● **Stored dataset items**
-=-=-=-=-

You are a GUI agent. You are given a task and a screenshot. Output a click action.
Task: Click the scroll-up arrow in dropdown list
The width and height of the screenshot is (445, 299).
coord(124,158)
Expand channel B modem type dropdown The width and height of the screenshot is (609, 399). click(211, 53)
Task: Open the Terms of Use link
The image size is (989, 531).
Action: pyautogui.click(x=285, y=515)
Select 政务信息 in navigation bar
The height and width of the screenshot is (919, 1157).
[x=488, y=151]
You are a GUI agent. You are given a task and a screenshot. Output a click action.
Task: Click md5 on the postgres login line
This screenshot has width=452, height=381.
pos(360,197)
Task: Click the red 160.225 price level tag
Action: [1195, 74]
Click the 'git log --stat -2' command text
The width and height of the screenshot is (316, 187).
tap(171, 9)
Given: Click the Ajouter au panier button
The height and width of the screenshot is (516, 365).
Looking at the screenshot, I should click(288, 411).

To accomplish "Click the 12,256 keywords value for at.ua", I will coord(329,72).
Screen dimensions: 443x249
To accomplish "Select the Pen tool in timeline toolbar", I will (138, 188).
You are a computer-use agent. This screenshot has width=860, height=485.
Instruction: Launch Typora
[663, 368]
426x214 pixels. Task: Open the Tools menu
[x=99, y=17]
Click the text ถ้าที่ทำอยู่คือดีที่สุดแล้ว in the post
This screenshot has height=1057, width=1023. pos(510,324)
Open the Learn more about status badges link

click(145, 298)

-=-=-=-=-

● **PROBLEM**
Among the lines of the data above, some may hold the word "dropdown"; report how many, as a single number.

● **RESULT OF THE TASK**
2